Rapists will be exempt from bedroom tax in Northern Ireland
Sex offenders will be able to keep big homes
Published 08/04/2013 | 09:56
Sex offenders who live in large government-paid homes will dodge the bedroom tax.
If the tariff is introduced to Northern Ireland paedophiles and rapists will be exempt because they cannot rent rooms to lodgers and are almost impossible to rehouse.
So while the likes of teen rapists Michael Quinn, 24, and Mervyn Burns, 59, relax in their two-bedroom taxpayer-funded flats struggling families face being made homeless.
East Belfast MLA Michael Copeland believes the shocking loophole is another reason why the bedroom tax should not be introduced to Northern Ireland.
The Ulster Unionist said: “This highlights the very great dangers and challenges facing the Department for Social Development committee when it considers the welfare reform proposals.”
The controversial bedroom tax, which was introduced in the rest of the UK last week, does not affect paedophiles or rapists.

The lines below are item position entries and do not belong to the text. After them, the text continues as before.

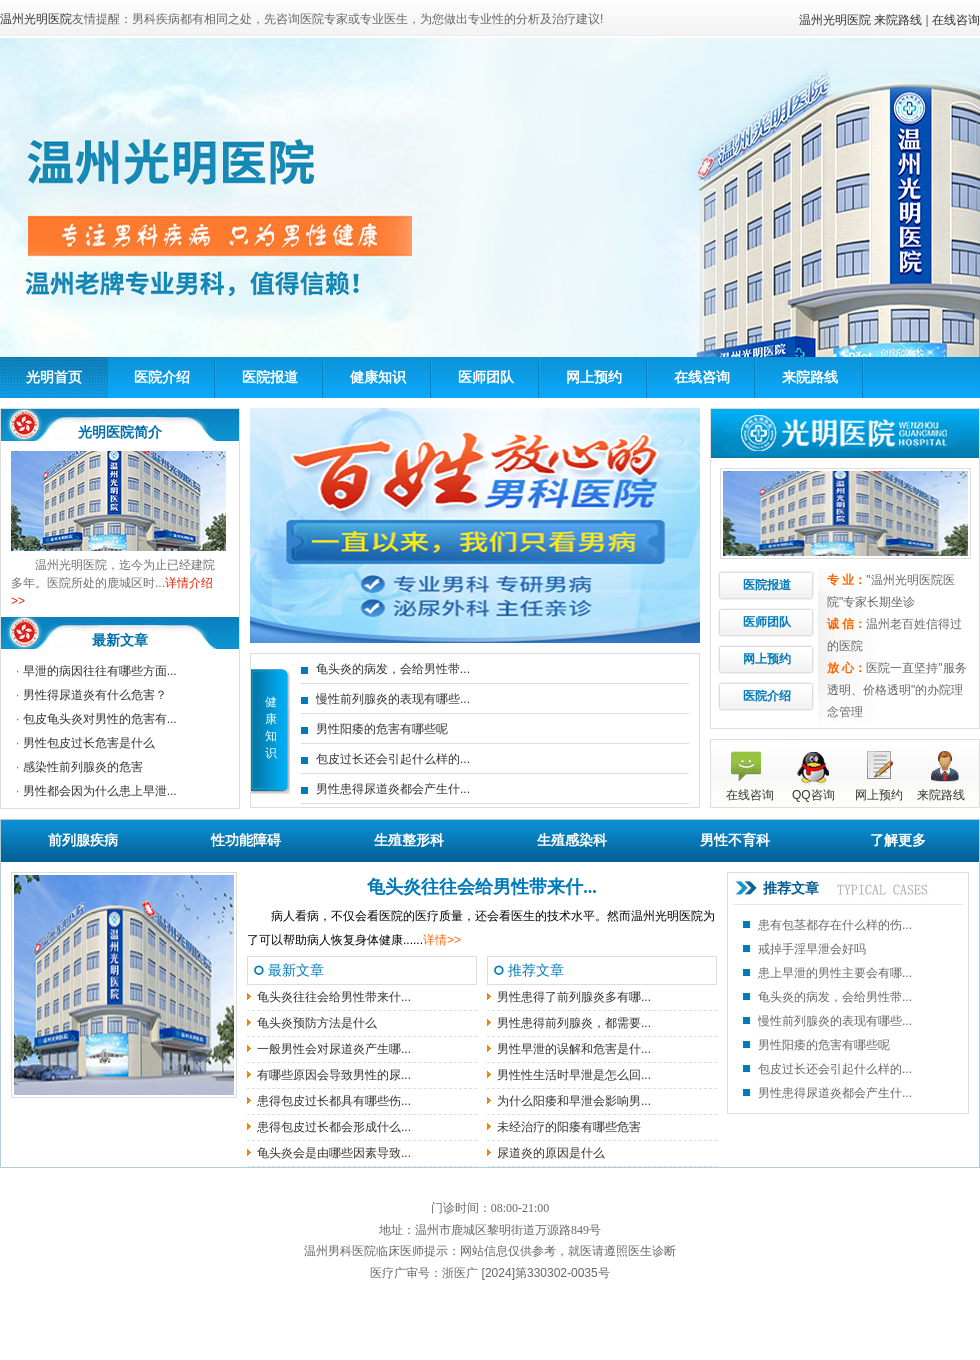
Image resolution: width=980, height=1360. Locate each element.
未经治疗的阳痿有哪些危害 (569, 1127)
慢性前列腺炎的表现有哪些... (393, 699)
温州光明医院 (835, 20)
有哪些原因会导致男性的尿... (334, 1075)
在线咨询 (956, 20)
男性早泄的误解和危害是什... (574, 1049)
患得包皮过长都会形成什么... (334, 1127)
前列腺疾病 (83, 840)
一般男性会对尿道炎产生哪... (334, 1049)
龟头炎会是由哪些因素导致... (334, 1153)
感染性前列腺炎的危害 (83, 767)
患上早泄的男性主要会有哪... (835, 973)
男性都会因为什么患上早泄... (100, 791)
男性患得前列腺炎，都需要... (574, 1023)
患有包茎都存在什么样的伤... (835, 925)
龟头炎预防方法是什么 (317, 1023)
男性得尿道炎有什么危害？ (95, 695)
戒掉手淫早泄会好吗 (812, 949)
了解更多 (898, 840)
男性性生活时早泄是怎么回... (574, 1075)
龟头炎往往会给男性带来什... (482, 887)
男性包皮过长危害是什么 (89, 743)
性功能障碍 (246, 840)
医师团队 (486, 377)
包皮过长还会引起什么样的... (393, 759)
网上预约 (594, 377)
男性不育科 (735, 840)
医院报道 (270, 377)
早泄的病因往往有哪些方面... (100, 671)
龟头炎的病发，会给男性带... (393, 669)
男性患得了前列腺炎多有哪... (574, 997)
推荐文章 (791, 888)
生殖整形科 (409, 840)
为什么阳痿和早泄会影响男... (574, 1101)
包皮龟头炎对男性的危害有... (100, 719)
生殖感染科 (572, 840)
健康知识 (378, 377)
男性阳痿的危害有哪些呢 (382, 729)
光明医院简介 (120, 432)
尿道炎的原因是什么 (551, 1153)
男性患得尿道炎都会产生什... (393, 789)
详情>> (442, 940)
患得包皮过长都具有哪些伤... (334, 1101)
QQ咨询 (813, 795)
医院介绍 (162, 377)
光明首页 (54, 377)
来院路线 (898, 20)
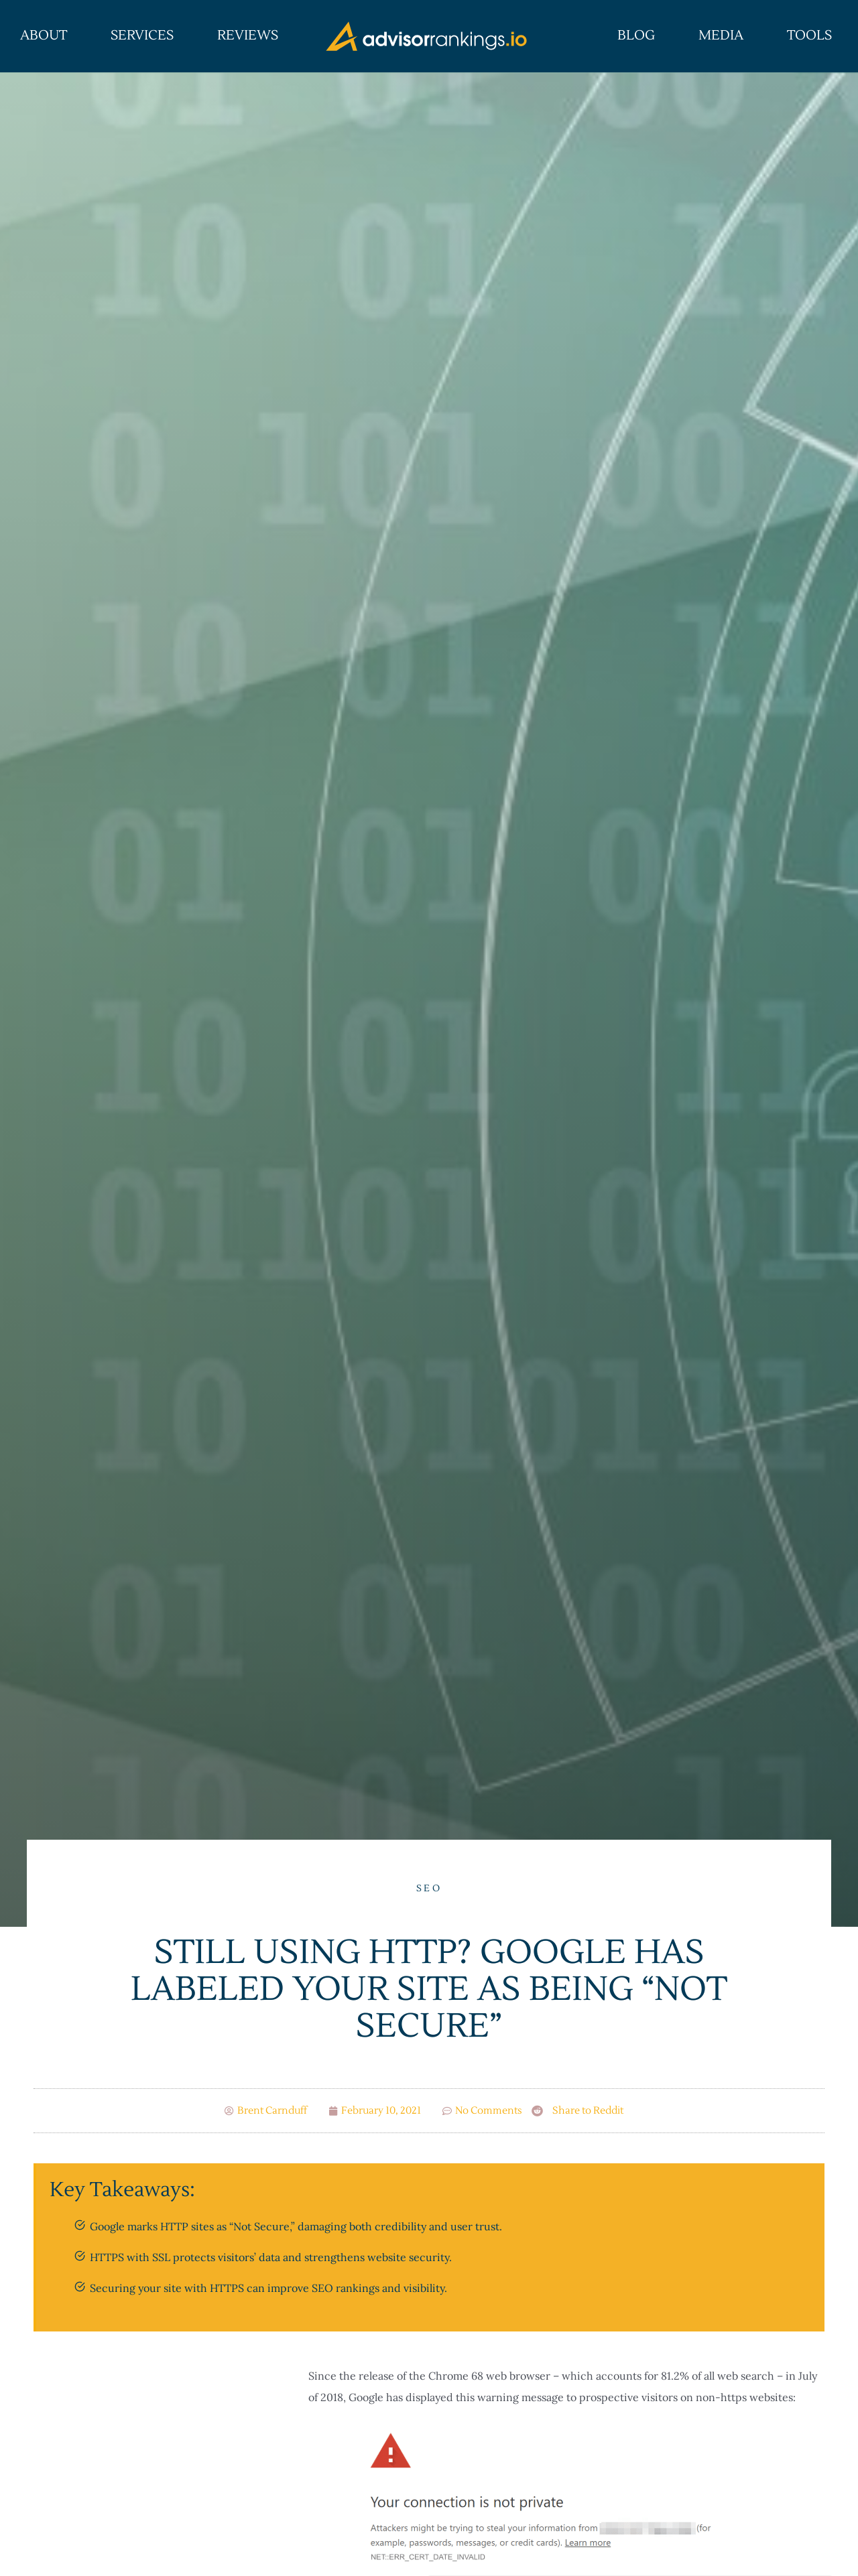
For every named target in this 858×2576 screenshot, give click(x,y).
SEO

Perverts living in large properties have been promised their benefits will not be cut if empty bedrooms are not filled.
This is because it is too dangerous for anyone to share a house with a sex offender, who are almost impossible to relocate in other areas.
Last year Sunday Life revealed how teen rapist Mervyn Burns was living in a two-bedroom flat in the leafy Stranmillis area of south Belfast.
Under new welfare reform proposals he would keep all his housing benefits despite having an extra bedroom.
Meanwhile hard-working families and skint pensioners are facing the harsh prospect of either having their incomes slashed or being forced to move to smaller homes.
Around 30,000 social housing tenants will be affected by the bedroom tax if it is introduced in Northern Ireland.
They will lose £7 per week in housing benefit for every empty bedroom in their property, but can avoid the levy if they move to a smaller home.
Social Development Minister Nelson McCausland — who has responsibility for housing — says he finds parts of the legislation “unpalatable”.
Unlike the rest of the UK the majority of communities in Northern Ireland are divided on religiously and politically segregated lines.
This means that there is not enough housing stock to successfully implement the controversial reforms locally.
If our politicians decide to opt out of the legislation it will cost the Assembly in the region of £17 million per year.